• That's not surprising. 

    The sort is for the results of the merge join between tbSPT and tbTechnical_Details, which is on spt_ref_no=[Opportunity Reference]. That output will be ordered by the value of those columns, so to do a subsequent merge join on technical_details_id will require re-sorting the output by that, no matter whether there's an index on techincal_details_id or not.

    If the join on technical_details_id were performed first, then such an index could be used, and THAT sort would be avoided, but then any subsequent merge joins on a different column would require a sort.

    If you really just want to get rid of the sort, you could force a hash join, since it doesn't require sorted inputs. Of course, you have to be careful for a couple reasons. 

    First, SQL Server likely considered such a plan, and estimated that it would be more expensive.
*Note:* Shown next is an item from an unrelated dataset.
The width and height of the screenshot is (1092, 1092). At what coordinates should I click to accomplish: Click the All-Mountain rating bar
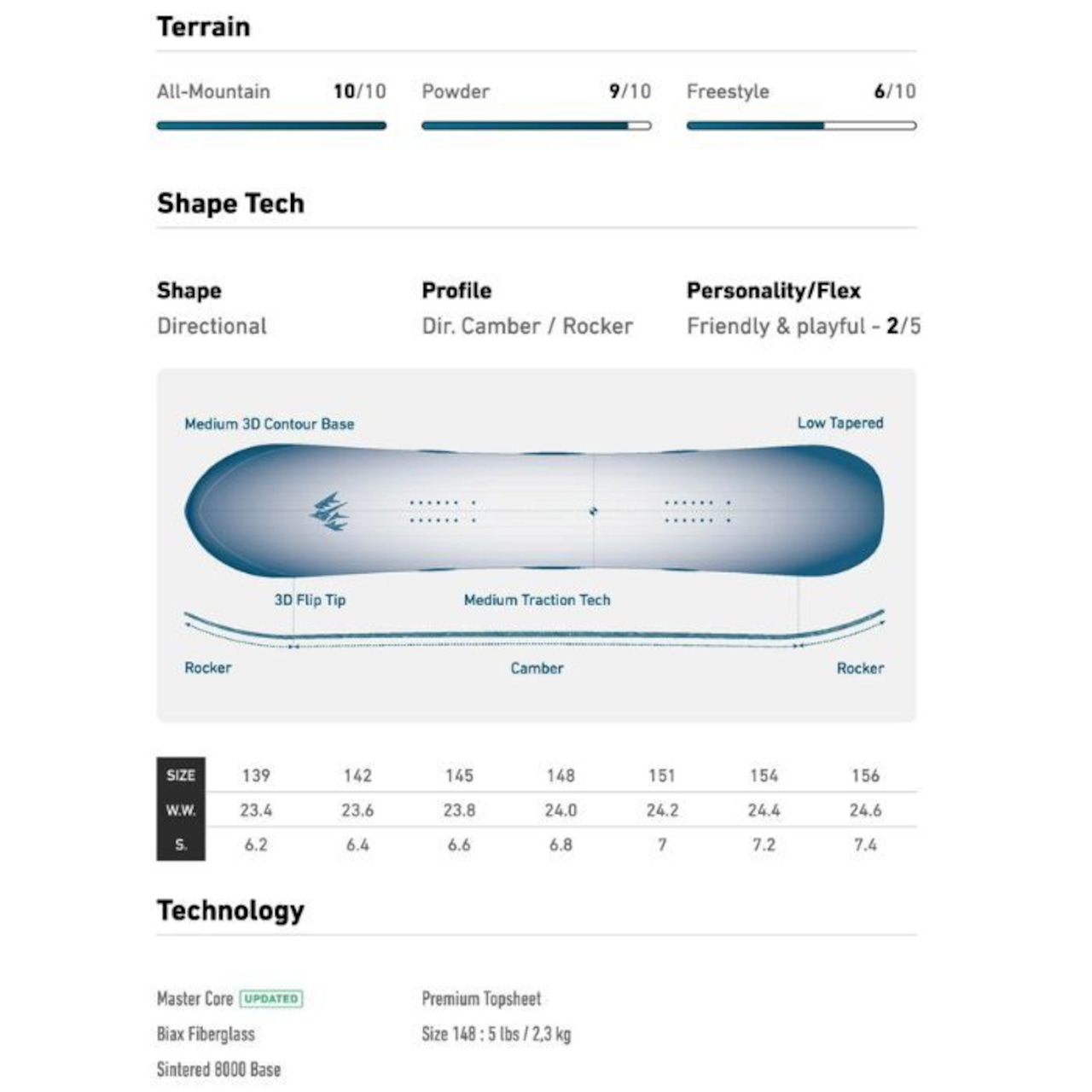271,125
It might be wrong, but it might also be right, and the plan with the sort+merge join might be the best option.

    Second, using a join hint will force the exact join order you've written, so SQL Server can't rearrange the inputs to a more efficient order if one is available.

    Also, keep in mind that the costs are just estimates; it's likely the sort is indeed the most expensive part of the plan, but that should not just be blindly assumed based on the estimated cost.

    Finally, >5 minutes seems quite high for the number and size of rows being processed.

    What are the specs of this server? Any chance you could collect wait stats for this query while it's running?

    Cheers!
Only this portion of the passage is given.